Tuesday, October 30, 2007

Come September

Come September, and suddenly life starts going double the pace than it does all the nine months preceding this month of joy… I learned by heart this beautiful poem ‘September’ in school, for the sheer joy I derived reading a lively description of the month I was born in… Anyway, Come September and things start to brighten up. You should ask ‘Why?!’

O, you have? Then let me answer, why.

The Ganpati festival, or, more formaly, ‘Ganesh Chaturthi’ often falls in September, and with this festival, begins the three month long season of festivals in India. There is no respite. There is sheer joy and enthusiasm in air beginning September, which just doesn’t cease till everyone, has raised their toasts to a year gone by, on the New Year’s Eve on December 31.

Navratri, (or Durga puja here in Kolkata) almost immediately follows the Ganpati sometime in late September or October. This festival is nine nights full of colour and dance. You have to be in Gujarat, and out in some garba ground, and more precisely, dancing the garba to get the feel of the sheer exuberance this festival offers.

Post Navratri, you just get a wee bit time to settle down. Hush a bit (or beat! :), rest those over-danced legs and get back to routine. And just when you think the festival fervour has died down, in another week or so starts the Diwali fever. With Diwali approaching in late October or early November, you just can’t afford to laze around. You have to get the house cleaned up, buy new clothes, get some diya, plan elaborate dinners and start cooking those ‘gujju snacks’ like mathiya, and chewdo, and magas and what not.

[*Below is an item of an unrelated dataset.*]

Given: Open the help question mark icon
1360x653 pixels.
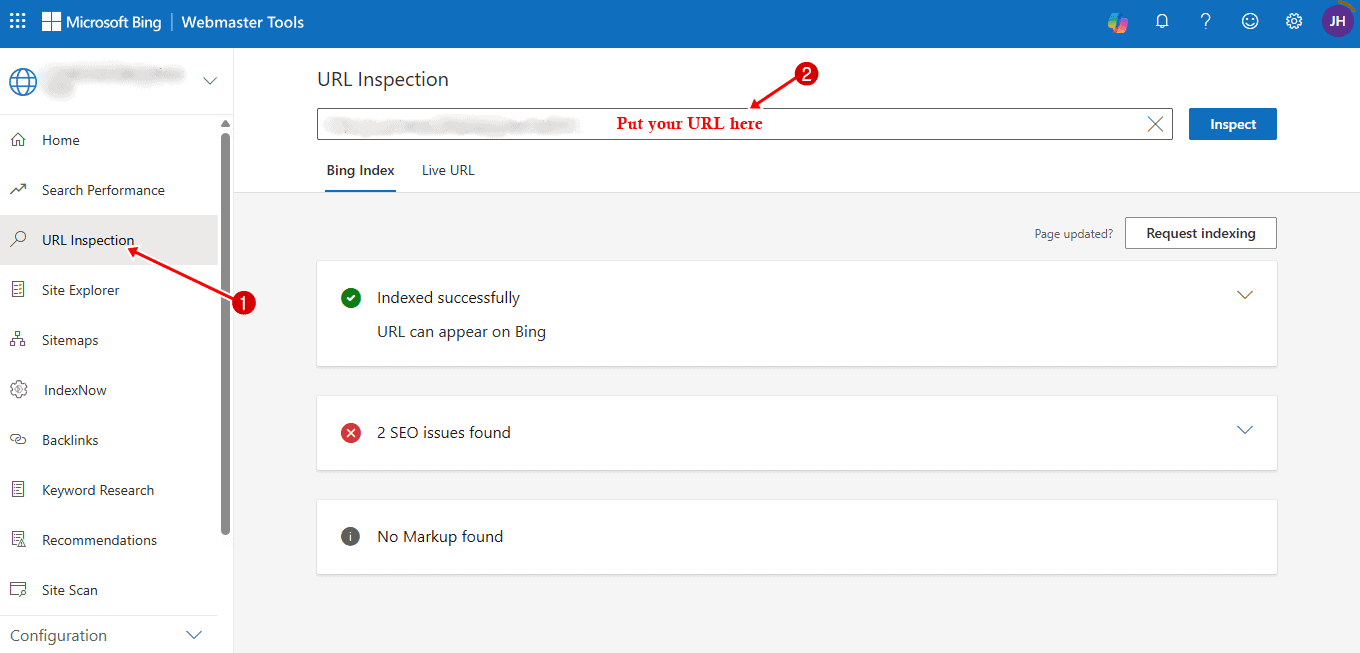Looking at the screenshot, I should (x=1206, y=21).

Goes Diwali and comes Christmas and the New Year’s Eve. A general feel good, do good feeling prevails this time of the year. Winter has almost set in and people display their bright new cardigans, children blow smoke from their mouth early in the morning and some infants get so scared of Santa that they start sobbing uncontrollably…

Just into the New year, and on January 14th, the festival of skies, Uttrayan comes with a bang. You spend the previous night tying ‘kinyas’ to the kite. On 14th, you gather a gang of friends on the terrace and feast your eyes on the colourful sky, and the colourful terraces of your neighbours.

Have you ever received some silly romantic message written on a kite and sent especially for you, if the wind was good? Or rather, has your message reached someone else for the wind was bad? O it’s hilarious… So many festivals, all enjoyed as animatedly as possible... If you are in India, you should consider yourself lucky.